Mereka bilang, “cadarkan gak wajib”.

Yah, memang bukan hal yang wajib, tapi saya tidak mengerti harus bagaimana menjelaskannya. Yang saya rasakan adalah di lingkungan sekarang ini membuat saya tidak nyaman, kebanyakan lelaki asing (Nepal) yang menganggap semua perempuan itu sama, karena sebagian dari lelaki Nepal itu berhasil mengait (memacari) wanita muslim. Sehingga mereka beranggapan semua yang pakai tudung itu sama (tudung hanya formalitas saat kerja).

Awalnya saya menggunakan masker kain yang saya bawa dari Indonesia. Pun disebabkan dari teman saya (kebetulan nama kami sama), dia juga sering pakai gamis dan khimar kalau ke Kilang. Jadi karena saya melihat ada yang sejalan, membuat saya bersemangat untuk terus bertahan dan istiqomah menggunakan masker.

Hari demi hari berlalu, hingga bulan demi bulan. Kini teman saya sudah tidak menggunakan masker dan terkadang jilbabnya juga kecil. Serta yang saya tahunya dia sudah menggunakan cadar, tetapi sudah tidak lagi.

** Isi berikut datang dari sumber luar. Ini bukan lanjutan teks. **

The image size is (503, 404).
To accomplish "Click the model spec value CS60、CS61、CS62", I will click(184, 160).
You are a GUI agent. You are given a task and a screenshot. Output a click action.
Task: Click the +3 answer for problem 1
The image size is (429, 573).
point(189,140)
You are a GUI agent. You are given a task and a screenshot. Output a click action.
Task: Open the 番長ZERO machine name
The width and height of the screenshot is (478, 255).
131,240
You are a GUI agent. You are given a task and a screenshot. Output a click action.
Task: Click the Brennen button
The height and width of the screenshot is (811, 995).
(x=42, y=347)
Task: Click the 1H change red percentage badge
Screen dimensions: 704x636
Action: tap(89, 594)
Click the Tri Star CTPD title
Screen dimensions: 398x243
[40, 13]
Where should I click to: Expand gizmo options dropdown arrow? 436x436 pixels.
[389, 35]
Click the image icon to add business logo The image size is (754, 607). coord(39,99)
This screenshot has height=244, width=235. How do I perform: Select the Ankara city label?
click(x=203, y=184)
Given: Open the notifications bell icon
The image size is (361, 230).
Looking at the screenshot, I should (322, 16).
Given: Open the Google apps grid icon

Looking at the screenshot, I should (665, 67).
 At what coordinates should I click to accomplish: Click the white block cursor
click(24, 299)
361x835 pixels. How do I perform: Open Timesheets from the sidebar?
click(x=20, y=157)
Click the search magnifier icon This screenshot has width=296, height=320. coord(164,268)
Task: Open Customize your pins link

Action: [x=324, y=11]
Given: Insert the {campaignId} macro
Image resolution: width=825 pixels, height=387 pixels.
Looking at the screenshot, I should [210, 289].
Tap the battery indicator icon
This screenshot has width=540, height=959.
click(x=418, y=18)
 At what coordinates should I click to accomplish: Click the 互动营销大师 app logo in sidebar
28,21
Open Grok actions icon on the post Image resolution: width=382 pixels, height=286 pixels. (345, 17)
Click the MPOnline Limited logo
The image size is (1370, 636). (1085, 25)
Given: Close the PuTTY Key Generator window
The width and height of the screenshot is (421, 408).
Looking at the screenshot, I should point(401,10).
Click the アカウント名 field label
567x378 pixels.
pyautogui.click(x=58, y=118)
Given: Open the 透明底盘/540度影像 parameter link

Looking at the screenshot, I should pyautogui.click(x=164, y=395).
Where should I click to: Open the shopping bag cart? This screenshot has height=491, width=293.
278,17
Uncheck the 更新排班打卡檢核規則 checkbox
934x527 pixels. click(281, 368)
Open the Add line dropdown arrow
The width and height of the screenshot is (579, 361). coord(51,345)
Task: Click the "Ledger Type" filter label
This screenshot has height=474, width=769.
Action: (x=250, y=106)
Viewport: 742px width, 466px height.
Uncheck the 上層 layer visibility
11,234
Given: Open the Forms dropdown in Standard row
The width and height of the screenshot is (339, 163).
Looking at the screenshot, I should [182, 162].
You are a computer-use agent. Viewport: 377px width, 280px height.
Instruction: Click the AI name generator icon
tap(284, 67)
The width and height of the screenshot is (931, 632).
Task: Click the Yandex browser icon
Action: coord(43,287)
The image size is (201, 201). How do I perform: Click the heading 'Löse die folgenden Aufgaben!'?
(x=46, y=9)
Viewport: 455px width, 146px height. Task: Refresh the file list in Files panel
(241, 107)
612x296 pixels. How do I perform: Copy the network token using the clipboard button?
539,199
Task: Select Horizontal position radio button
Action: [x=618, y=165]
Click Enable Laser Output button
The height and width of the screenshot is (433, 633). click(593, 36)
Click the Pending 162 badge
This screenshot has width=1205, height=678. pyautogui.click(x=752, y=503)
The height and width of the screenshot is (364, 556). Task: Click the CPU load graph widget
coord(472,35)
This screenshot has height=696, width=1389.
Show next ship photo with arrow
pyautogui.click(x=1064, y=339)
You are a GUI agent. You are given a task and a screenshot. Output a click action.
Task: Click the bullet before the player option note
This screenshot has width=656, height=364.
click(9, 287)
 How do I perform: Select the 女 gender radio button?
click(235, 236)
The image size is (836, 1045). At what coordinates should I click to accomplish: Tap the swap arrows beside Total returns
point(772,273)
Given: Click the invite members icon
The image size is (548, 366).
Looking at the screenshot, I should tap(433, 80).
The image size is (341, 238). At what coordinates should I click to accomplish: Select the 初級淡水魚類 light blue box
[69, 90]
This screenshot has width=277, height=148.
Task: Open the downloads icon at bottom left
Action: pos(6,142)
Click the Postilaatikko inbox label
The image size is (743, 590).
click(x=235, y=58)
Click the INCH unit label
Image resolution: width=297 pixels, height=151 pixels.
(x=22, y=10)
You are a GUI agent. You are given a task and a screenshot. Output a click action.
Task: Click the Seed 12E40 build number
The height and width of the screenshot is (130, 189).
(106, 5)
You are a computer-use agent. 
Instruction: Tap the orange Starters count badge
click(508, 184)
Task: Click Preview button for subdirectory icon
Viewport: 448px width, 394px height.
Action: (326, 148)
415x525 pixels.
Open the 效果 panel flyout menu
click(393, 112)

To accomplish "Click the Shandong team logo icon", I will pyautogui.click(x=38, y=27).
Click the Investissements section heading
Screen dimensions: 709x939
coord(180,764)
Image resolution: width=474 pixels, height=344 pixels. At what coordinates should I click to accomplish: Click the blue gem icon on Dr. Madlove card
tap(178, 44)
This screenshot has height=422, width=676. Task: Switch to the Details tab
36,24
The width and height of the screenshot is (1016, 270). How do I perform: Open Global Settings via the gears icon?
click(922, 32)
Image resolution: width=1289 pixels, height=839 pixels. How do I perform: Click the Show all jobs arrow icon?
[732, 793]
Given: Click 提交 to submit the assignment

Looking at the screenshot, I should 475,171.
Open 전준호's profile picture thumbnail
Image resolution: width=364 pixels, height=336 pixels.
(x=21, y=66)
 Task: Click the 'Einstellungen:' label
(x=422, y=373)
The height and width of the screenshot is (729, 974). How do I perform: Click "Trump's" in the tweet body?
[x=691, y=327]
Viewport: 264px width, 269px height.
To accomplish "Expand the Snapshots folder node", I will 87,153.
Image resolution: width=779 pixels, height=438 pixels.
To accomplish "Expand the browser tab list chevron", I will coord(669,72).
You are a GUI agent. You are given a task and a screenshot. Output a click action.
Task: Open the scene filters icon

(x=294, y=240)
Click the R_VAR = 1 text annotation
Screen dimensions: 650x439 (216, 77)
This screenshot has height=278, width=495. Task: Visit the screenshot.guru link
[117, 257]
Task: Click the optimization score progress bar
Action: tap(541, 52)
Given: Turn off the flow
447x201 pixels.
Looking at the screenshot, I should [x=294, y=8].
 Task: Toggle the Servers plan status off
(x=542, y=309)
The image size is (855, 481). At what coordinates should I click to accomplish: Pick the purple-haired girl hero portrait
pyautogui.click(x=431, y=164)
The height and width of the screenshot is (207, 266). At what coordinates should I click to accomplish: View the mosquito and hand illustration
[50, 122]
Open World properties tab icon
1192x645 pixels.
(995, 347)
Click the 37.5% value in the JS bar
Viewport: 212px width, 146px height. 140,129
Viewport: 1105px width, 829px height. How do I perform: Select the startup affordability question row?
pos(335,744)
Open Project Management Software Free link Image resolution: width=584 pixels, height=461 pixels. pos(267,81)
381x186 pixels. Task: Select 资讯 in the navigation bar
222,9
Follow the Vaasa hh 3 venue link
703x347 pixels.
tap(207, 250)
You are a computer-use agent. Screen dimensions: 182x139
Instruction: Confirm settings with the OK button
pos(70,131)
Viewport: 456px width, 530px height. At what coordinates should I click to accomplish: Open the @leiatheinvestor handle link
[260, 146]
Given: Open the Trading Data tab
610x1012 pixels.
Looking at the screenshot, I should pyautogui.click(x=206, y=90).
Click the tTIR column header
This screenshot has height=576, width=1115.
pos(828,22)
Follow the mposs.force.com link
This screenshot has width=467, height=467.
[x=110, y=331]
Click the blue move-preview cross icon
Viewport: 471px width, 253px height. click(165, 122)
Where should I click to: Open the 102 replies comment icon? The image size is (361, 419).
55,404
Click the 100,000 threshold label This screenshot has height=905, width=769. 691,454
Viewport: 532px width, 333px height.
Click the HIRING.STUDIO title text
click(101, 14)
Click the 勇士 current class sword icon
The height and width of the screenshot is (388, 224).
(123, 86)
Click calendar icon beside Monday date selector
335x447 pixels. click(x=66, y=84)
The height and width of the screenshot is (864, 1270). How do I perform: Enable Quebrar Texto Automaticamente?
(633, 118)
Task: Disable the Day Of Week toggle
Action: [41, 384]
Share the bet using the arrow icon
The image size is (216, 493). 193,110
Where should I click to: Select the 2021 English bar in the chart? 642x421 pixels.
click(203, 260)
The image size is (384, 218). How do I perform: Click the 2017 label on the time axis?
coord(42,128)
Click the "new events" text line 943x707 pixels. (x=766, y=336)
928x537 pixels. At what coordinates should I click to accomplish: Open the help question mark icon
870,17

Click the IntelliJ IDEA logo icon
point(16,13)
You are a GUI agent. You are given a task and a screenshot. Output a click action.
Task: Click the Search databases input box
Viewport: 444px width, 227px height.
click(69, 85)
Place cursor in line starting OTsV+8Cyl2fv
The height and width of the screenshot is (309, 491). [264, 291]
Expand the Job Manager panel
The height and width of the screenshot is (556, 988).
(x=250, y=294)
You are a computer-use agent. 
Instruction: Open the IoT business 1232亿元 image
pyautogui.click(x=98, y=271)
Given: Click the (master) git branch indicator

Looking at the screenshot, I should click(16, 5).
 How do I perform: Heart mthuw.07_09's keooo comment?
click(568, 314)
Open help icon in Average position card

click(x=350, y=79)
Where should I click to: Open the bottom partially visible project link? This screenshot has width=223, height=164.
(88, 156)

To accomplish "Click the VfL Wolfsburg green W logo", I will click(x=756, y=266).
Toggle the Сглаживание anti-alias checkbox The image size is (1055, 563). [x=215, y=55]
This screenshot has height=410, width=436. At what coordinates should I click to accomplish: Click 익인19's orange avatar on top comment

Itu membuat saya jadi kurang semangat juga sih, tetapi saya masih mempertahankan kebiasaan masker kain saya itu. Namun, rasanya sulit jika memakai masker itu untuk keluar jalan-jalan; makan dan  minum. Tetapi Insya Allah saya masih istiqomah menggunakan masker ke tempat kerja.

Dan sebelum meminta izin sama orangtua saya, saya sudah lebih dulu memakainya, tetapi hanya ingin merasakan seperti apa bercadar  di Negara ini. Awalnya menjadi pusat perhatian dan ribet makan. Kemudian memutuskan untuk menanggalkannya.

Dan kini, saat kejadian mama itu, rasanya saya menemukan kenyamanan. Saya tidak peduli orang melihat saya seperti ninja.

Yah, saya dipanggil NINJA. Kejadian ini pernah saya alami, lelaki Nepal di sebelah rumah saya ini memang selalu memperhatikan saya, di tempat kerja dan di rumah. Dan kebetulan pas saya ingin ke kedai dan mampir untuk main bola dengan teman, dia memanggil dengan kata “NINJA”.  Jadi saya spontan berkata, “you gila”. Dia membalas, “ada ka muslim cakap macam tu”. Jleb... itu menampar hati saya. Benaran, itu buat saya deg-degan dan speechless.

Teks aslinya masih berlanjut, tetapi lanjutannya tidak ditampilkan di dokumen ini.